## EXERCISE
After finding the line with "Task: Sort the table by Market Cap" in the data below, set down exactly each line through the one with "Screen dimensions: 1329x896", inclusive, and stop there.
═════ PROVIDED DATA ═════
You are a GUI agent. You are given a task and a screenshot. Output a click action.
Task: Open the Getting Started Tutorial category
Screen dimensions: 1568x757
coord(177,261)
═════
═════ PROVIDED DATA ═════
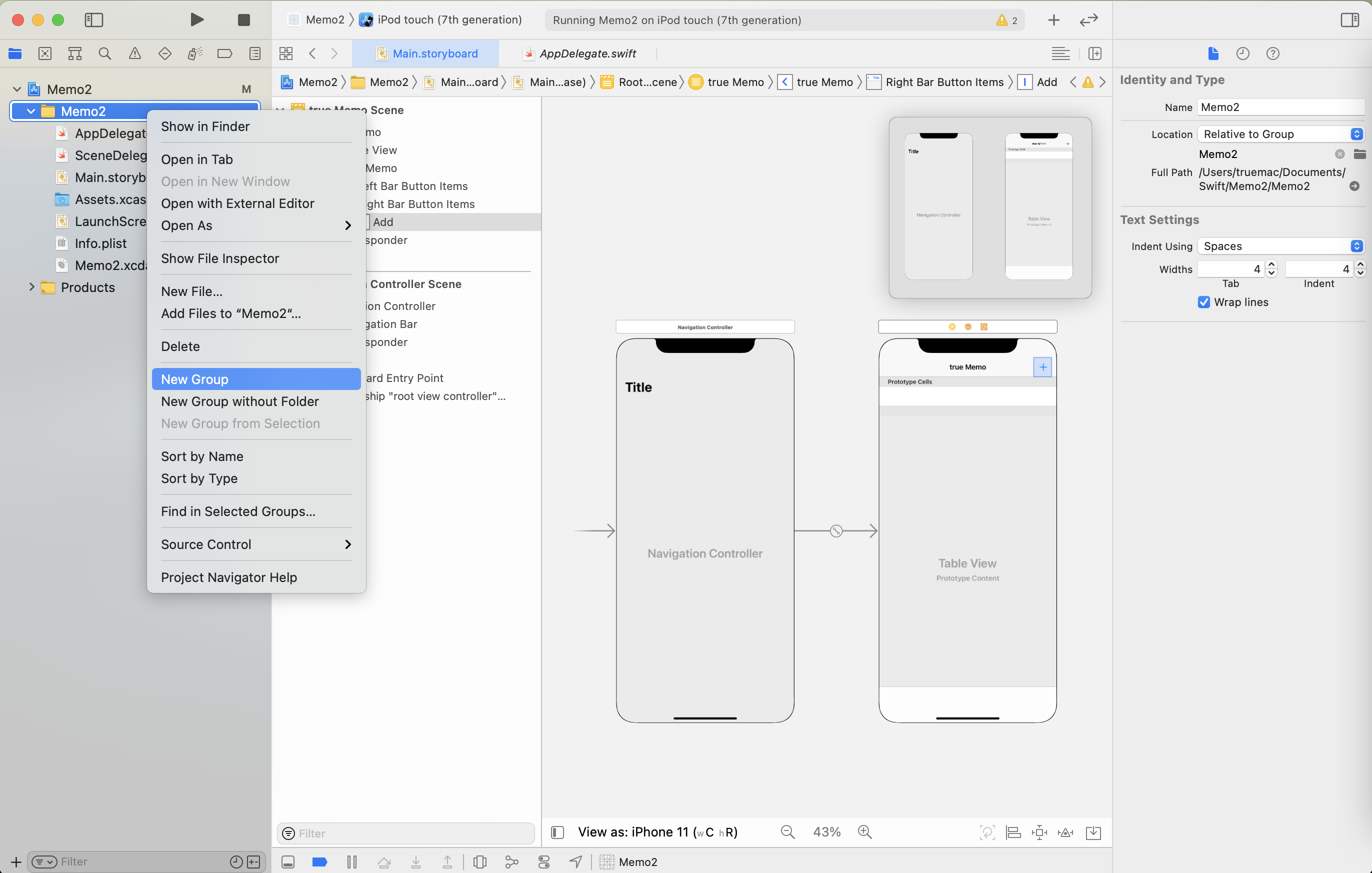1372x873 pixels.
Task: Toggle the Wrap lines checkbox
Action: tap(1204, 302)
═════
═════ PROVIDED DATA ═════
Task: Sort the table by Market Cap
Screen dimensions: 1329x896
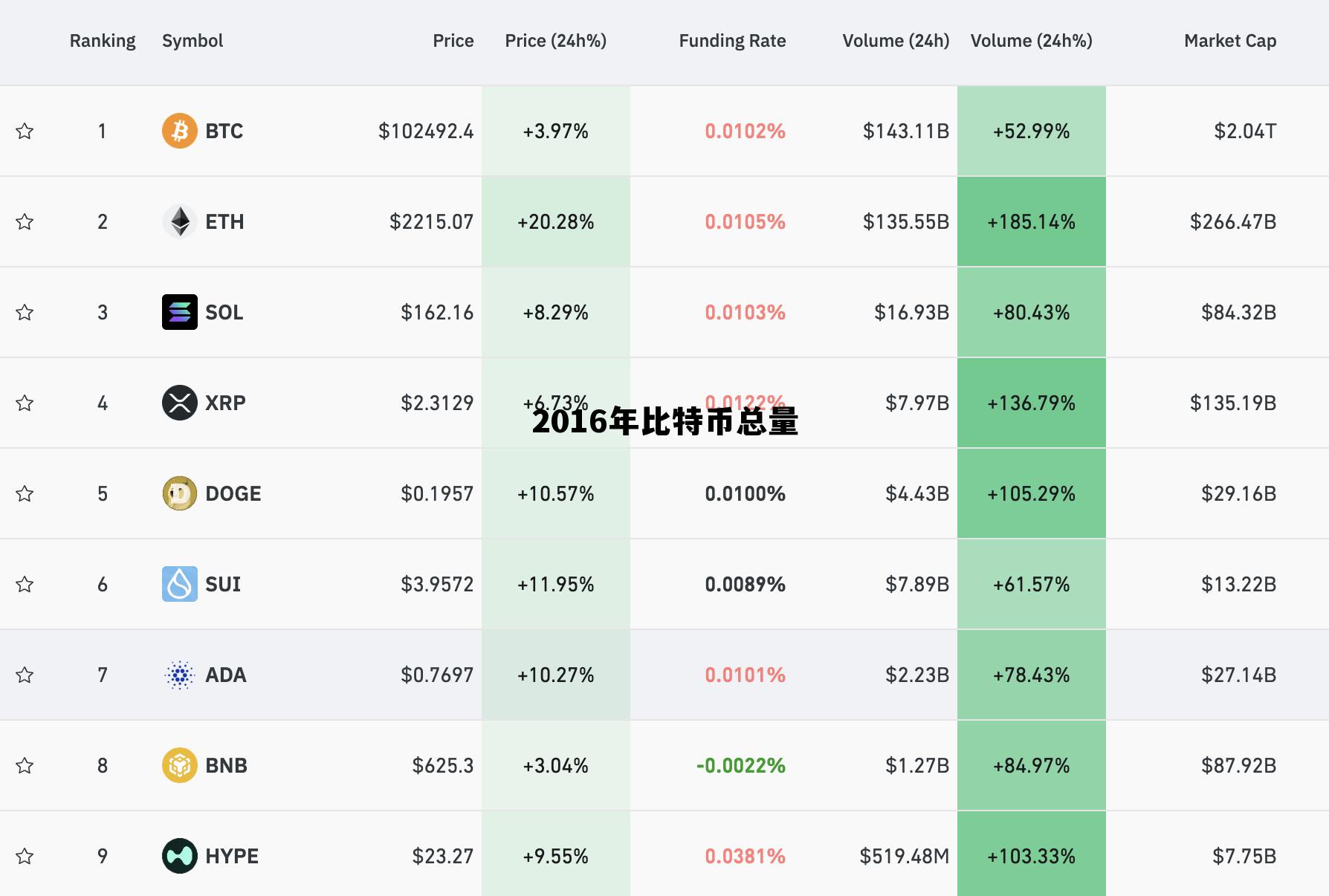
═════
## RESPONSE
Task: Sort the table by Market Cap
Screen dimensions: 1329x896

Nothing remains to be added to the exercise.